• [What to work on] Copy out the data that follows exactly, leaving out no line.

Saved data entries:
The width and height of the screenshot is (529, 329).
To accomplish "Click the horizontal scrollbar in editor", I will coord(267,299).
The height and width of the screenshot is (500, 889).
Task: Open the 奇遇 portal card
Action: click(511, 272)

• [Answer]
The width and height of the screenshot is (529, 329).
To accomplish "Click the horizontal scrollbar in editor", I will coord(267,299).
The height and width of the screenshot is (500, 889).
Task: Open the 奇遇 portal card
Action: click(511, 272)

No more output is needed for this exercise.